* Instruction
Rewrite the entries in the part that opens with the line containing "Viewport: 1107px width, 794px" and closes with the line containing "click(x=682, y=121)", keeping every line, requests included. Rescale each coordinate in the answers by multiplying it by 1.25 and rounding to a whole number, with halves rounded up.

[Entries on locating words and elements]
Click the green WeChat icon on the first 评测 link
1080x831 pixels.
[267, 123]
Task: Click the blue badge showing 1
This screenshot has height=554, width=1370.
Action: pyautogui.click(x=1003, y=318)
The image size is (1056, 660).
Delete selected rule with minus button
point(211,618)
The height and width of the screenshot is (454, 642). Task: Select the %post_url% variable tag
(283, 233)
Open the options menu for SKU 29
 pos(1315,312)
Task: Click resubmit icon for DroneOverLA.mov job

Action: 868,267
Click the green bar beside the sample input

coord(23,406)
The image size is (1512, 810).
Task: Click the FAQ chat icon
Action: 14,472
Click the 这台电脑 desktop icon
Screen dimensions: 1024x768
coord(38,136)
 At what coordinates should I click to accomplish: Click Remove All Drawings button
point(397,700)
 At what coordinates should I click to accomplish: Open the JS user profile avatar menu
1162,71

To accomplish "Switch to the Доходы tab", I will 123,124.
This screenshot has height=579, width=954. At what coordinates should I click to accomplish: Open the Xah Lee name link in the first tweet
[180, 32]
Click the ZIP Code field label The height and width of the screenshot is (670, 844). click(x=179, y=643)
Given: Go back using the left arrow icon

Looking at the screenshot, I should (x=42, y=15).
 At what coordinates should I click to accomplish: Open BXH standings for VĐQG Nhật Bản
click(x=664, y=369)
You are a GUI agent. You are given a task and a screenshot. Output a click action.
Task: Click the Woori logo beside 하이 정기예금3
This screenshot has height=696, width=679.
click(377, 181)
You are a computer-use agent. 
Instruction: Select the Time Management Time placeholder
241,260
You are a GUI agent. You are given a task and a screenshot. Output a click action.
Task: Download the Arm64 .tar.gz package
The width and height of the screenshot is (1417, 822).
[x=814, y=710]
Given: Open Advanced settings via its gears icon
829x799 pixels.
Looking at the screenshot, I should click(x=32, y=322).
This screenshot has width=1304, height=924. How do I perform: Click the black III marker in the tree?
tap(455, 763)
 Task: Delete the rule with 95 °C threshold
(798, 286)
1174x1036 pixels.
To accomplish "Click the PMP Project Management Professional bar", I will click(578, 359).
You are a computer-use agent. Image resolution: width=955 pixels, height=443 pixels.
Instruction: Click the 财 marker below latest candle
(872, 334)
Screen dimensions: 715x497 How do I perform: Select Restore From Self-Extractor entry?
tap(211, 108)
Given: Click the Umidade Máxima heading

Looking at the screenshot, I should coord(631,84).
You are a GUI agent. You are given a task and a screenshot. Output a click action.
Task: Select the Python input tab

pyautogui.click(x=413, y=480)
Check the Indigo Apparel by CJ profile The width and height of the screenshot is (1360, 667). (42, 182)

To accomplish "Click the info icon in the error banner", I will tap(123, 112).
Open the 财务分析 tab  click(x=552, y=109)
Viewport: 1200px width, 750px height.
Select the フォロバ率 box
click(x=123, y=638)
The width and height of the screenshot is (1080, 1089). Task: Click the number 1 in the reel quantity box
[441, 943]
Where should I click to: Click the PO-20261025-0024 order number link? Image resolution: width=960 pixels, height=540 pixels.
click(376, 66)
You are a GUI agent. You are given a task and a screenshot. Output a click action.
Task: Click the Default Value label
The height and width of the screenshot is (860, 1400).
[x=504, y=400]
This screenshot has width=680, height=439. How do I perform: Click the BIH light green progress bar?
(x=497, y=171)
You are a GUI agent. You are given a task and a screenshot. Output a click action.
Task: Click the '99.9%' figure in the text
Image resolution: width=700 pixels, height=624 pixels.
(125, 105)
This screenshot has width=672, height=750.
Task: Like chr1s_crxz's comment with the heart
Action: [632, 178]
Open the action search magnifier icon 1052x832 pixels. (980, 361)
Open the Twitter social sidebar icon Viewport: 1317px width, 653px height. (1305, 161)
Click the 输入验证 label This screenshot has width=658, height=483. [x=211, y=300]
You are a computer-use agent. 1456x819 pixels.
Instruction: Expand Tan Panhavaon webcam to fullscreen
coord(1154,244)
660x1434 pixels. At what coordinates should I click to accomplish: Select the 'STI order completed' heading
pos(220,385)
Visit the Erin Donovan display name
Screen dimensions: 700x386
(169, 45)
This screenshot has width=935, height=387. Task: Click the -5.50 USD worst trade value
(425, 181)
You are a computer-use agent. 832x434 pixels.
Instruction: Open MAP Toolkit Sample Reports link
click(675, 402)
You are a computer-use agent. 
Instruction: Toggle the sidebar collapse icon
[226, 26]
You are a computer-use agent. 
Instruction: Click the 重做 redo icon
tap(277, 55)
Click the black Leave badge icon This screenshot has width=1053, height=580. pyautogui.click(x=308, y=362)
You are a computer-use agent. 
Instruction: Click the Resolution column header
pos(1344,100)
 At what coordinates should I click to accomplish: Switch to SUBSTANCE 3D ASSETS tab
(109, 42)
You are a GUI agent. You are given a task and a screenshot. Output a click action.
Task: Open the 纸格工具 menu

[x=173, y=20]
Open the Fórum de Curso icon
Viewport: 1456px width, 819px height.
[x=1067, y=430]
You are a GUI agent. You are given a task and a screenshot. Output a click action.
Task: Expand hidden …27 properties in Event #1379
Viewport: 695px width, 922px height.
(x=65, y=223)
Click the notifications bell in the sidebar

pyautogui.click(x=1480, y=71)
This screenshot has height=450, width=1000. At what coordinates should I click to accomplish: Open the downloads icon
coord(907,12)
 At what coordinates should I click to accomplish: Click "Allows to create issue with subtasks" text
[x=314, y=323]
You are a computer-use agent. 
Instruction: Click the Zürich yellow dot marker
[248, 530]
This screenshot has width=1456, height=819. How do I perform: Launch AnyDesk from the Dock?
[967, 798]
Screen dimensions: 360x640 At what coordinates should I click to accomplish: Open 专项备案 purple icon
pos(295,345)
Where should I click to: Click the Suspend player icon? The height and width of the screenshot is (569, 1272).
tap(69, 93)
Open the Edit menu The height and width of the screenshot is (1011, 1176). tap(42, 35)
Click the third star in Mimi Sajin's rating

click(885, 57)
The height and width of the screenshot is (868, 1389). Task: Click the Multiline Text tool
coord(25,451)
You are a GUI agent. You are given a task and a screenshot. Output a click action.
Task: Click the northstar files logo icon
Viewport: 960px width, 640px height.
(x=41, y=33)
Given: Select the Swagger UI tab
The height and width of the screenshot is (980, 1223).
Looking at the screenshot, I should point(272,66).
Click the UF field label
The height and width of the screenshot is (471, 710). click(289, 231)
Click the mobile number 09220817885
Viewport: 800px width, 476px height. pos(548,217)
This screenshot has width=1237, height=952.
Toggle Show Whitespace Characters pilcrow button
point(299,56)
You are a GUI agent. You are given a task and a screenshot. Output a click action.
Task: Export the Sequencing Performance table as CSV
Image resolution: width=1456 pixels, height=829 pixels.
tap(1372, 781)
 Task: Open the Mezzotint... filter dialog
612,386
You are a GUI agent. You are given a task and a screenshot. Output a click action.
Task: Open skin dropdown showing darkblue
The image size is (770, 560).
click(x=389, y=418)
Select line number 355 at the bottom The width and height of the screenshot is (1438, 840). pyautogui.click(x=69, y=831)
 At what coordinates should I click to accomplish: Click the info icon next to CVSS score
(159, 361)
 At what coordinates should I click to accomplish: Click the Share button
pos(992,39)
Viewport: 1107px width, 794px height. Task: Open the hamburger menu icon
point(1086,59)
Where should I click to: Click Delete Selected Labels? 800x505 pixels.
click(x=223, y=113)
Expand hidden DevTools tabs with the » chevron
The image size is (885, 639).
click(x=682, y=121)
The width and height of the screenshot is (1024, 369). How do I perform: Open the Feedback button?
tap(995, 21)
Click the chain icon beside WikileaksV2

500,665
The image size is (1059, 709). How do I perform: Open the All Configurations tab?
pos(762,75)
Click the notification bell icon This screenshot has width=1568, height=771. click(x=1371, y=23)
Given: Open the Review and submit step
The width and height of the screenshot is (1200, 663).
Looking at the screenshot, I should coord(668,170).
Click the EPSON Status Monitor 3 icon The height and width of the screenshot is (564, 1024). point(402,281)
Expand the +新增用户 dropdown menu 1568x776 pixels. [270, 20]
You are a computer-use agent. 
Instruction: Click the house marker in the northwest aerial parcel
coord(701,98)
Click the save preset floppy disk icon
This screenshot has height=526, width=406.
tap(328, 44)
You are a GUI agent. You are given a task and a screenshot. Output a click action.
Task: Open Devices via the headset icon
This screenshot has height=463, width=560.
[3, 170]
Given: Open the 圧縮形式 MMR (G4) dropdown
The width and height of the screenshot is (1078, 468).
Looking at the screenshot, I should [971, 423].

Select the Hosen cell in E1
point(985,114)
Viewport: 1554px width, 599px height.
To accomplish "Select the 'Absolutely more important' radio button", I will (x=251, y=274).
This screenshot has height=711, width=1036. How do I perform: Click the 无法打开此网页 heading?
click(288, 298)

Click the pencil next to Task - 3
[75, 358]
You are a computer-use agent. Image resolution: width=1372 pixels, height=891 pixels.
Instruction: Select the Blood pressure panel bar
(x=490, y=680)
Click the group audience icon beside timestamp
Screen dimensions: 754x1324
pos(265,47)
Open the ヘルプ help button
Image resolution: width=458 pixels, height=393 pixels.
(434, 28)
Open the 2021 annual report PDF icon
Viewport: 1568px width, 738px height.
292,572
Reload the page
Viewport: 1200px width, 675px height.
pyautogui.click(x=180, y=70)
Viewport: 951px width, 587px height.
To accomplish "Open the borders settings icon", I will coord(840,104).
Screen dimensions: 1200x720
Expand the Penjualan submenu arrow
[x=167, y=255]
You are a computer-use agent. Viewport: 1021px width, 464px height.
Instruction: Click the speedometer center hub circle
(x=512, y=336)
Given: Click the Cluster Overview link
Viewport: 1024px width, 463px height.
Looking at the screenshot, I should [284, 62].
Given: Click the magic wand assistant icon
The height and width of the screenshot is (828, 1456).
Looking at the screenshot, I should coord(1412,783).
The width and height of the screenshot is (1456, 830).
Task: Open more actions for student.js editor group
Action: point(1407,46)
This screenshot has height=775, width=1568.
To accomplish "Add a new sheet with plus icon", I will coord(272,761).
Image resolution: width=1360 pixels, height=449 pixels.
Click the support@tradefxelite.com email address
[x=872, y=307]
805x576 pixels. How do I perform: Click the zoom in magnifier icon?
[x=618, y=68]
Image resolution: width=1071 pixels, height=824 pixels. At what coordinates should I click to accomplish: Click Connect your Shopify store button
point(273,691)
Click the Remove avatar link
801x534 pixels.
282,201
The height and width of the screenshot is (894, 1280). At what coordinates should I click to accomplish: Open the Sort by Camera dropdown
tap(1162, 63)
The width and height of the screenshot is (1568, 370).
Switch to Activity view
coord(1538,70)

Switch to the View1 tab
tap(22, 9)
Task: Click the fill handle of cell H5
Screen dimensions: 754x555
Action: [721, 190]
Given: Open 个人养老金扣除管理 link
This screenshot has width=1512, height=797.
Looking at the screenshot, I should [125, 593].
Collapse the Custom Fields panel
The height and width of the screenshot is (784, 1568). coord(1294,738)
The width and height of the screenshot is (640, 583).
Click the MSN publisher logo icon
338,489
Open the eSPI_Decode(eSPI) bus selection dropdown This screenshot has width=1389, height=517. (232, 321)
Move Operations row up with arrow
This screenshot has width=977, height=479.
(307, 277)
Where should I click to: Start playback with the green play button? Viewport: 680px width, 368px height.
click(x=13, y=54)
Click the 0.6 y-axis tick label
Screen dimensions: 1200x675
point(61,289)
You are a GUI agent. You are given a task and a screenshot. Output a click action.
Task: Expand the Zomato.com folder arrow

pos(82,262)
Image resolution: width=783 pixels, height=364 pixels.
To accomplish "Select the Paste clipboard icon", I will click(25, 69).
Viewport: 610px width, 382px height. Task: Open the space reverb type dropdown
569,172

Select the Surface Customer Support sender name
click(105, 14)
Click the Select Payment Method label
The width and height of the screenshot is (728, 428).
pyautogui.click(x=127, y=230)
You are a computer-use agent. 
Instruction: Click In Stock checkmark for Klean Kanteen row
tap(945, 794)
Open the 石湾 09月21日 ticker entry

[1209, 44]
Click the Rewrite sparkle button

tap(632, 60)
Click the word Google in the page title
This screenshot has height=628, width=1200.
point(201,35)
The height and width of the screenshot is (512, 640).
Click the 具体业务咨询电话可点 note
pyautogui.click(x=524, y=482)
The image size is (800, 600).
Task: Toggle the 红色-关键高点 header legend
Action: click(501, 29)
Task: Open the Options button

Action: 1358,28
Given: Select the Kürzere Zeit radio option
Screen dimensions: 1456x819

* Task answer
Viewport: 1107px width, 794px height. Task: Open the hamburger menu icon
point(1358,74)
Where should I click to: Click Delete Selected Labels? 800x505 pixels.
click(x=279, y=141)
Expand hidden DevTools tabs with the » chevron
The image size is (885, 639).
click(x=853, y=151)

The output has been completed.